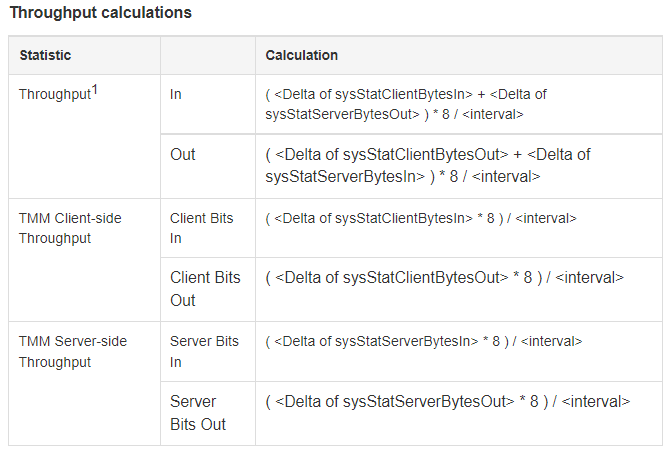Image resolution: width=671 pixels, height=452 pixels.
Task: Select the "Server Bits Out" label
Action: 198,413
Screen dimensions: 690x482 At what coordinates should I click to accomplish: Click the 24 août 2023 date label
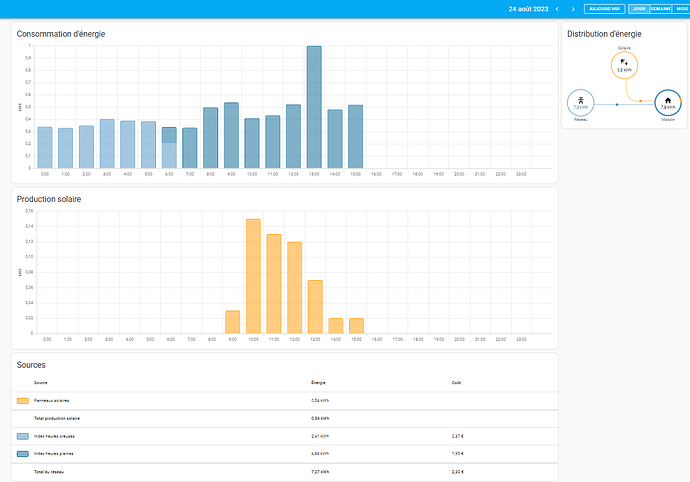(x=528, y=9)
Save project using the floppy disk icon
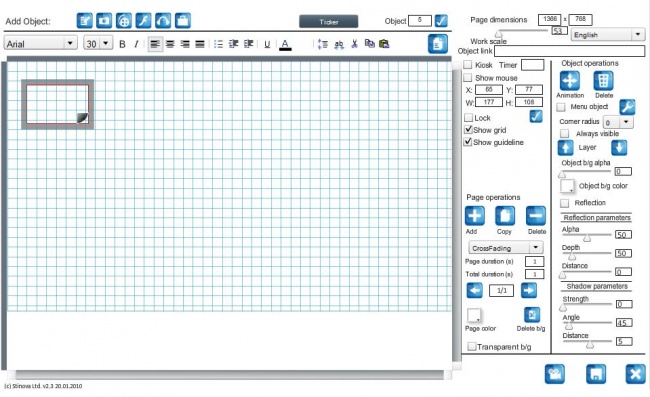Viewport: 650px width, 397px height. coord(596,374)
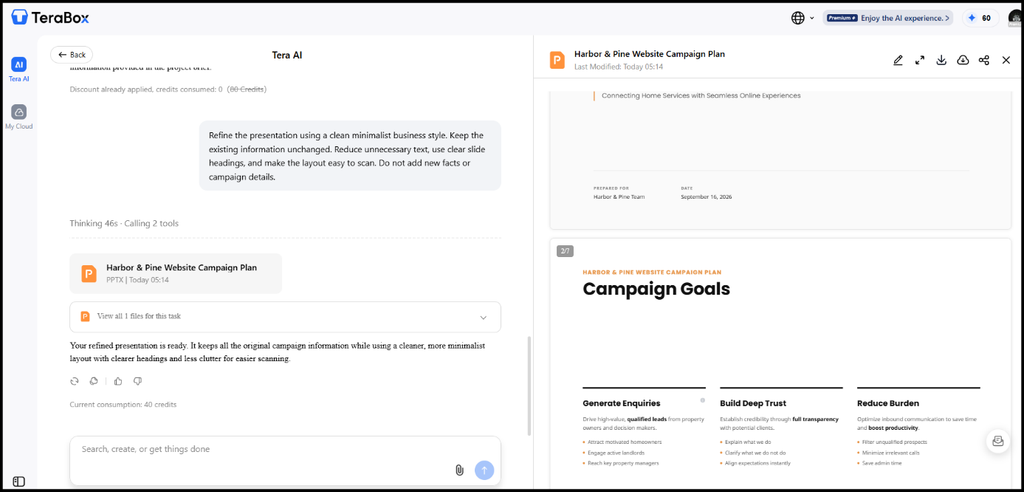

_How to complete this task_
Reproduce word for word only the lines between the line containing "Screen dimensions: 690x482" and the end of the listing above, both included, and drop any pictures.

_Answer space_
Screen dimensions: 690x482 At what coordinates should I click to accomplish: Click the 24 août 2023 date label
(x=528, y=9)
Save project using the floppy disk icon
Viewport: 650px width, 397px height. coord(596,374)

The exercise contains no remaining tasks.